Whenever Crossway released Be Thou My Vision toward the end of last year, I noted it with interest yet always had more pressing books to buy. Then in April, I grabbed a copy while meandering through the Together 4 the Gospel bookstore, and it has been without a doubt one of my most valuable purchases in recent memory.
In Be Thou My Vision, Gibson has compiled 31 days of liturgies to use for personal worship. To employ modern evangelical terminology, we might call this a devotional book, yet it is quite unlike any other that I am aware of. Indeed, what immediately springs to mind when thinking of a devotional is a book with short, daily meditations upon a verse or two, typically intended to stimulate further meditation throughout the day. But that is not what this book is.

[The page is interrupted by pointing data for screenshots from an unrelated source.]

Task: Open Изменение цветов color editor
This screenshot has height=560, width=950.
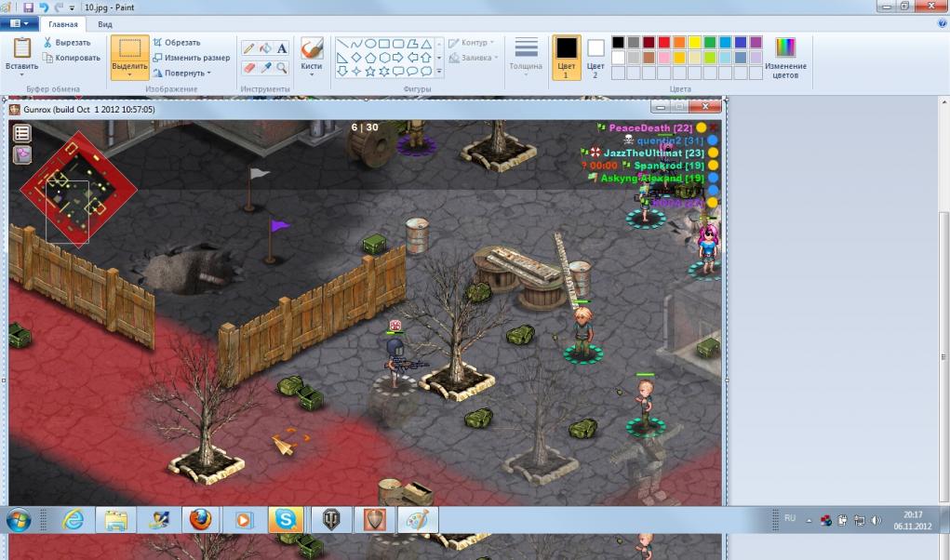Action: pos(785,56)
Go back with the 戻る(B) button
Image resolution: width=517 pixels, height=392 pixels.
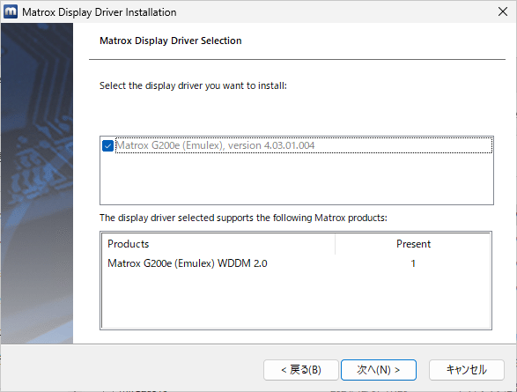coord(301,370)
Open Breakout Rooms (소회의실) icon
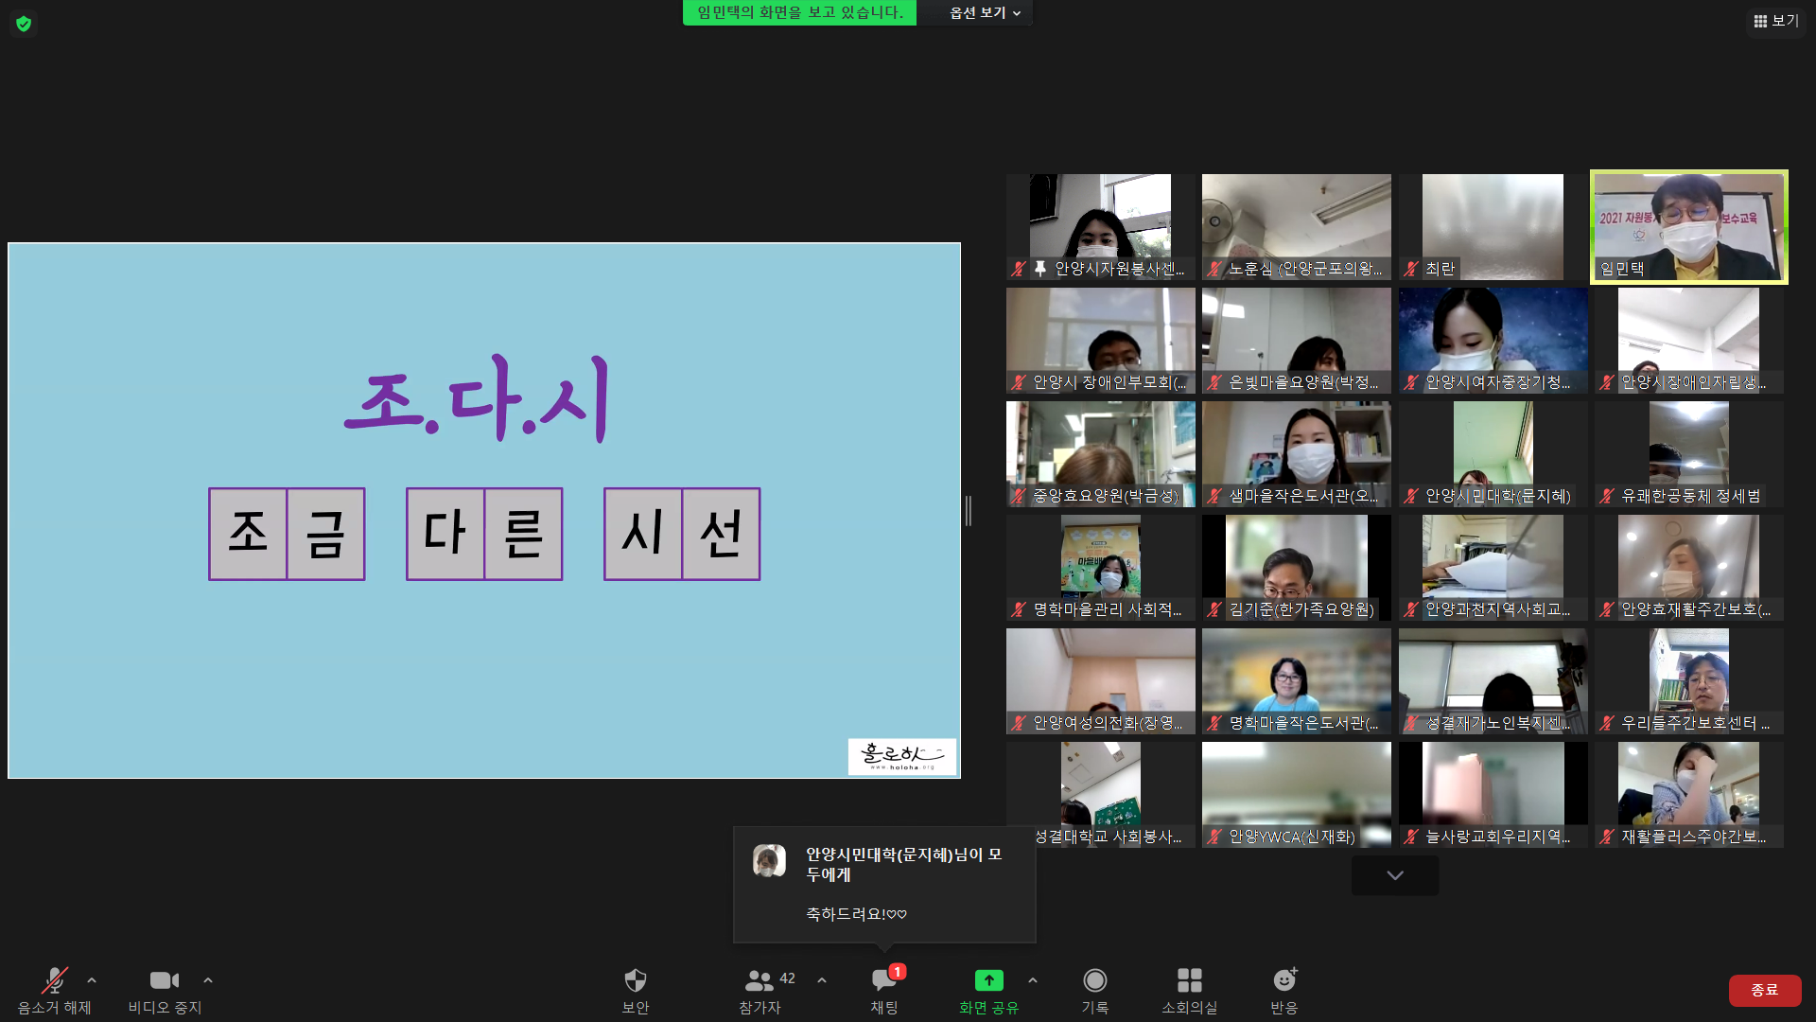Screen dimensions: 1816x1022 [x=1189, y=980]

Although Gibson purposely does not call this a devotional (probably to avoid misunderstandings), that word would probably be better applied to such a resource. As I said, Gibson provides 31 days of liturgies (or orders of service, as we Baptists are more likely to call them) for personal use, that is, to give structure to one’s quiet time or devotional time (I now prefer to use Gibson’s term of personal worship).

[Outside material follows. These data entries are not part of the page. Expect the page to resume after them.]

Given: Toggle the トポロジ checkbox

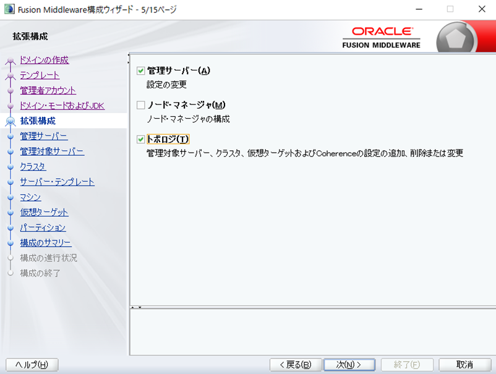Looking at the screenshot, I should [141, 139].
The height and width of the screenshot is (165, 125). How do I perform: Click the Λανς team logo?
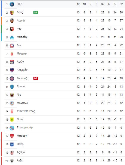(x=12, y=13)
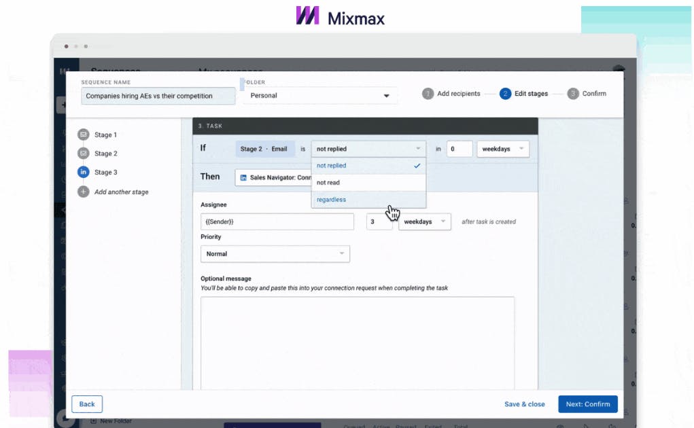This screenshot has height=428, width=694.
Task: Open the weekdays dropdown in the If row
Action: (502, 148)
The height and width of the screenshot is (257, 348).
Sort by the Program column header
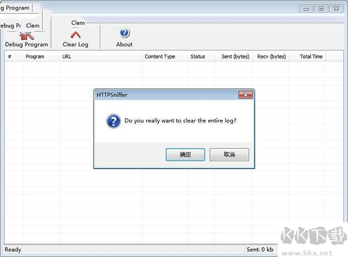pos(35,56)
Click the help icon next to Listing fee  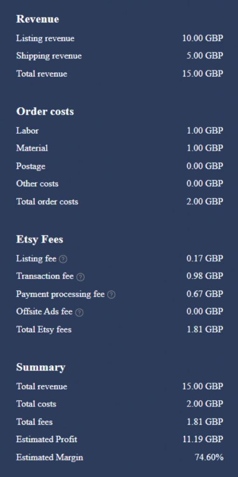pos(63,259)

Each reading follows this structure:
- Call to Worship
- Adoration
- Reading of God’s Law
- Confession of Sin
- Assurance of Pardon
- Creed
- Praise
- Catechism
- Prayer for Illumination
- Scripture Reading
- Prayer of Intercession
- Further Petition
- Lord’s Prayer
The creed section employs the Apostles, Nicene, and Athanasian Creeds, and for the catechism, both the Heidelberg and Westminster Shorter are included in the appendices. Gibson also includes the M’Cheyne Bible Reading Plan in the back as well. As for the prayers, Gibson draws from theologians throughout church history, from early period like Ambrose, Augustine, and Chrysostom, from the Middle Ages like Anselm and Bernard of Clairvaux, from reformers like Calvin, Bucer, Bullinger, Luther, and Cranmer, and from the 17th to 19th Centuries like Baxter, Edwards, and Herbert.

If the very idea of setting this kind of set form to your devotional time makes you uncertain whether you would benefit from this book, consider its usage to be more of a guide than a limitation. For instance, in my second time through, I replaced the Creeds with reading The Baptist Confession of Faith 1689. Interestingly, while I had certainly held respect for that Confession, reading it devotionally opened my eyes to its beauty, as Spurgeon called it, “an assistance to you in controversy, a confirmation in faith, and a means of edification in righteousness.”[1] Furthermore, although I was already being drawn into the benefit of catechisms, the Heidelberg Catechism particularly has become a precious aid to my soul.
Of course, the core components of personal worship, Scripture reading and prayer, remain fixed, yet the elements that lead up to them have certainly added a depth and gravity to them each day. Be Thou My Vision is a resource worth using, and if you are like me, it may very well thoroughly reinvigorate your personal worship.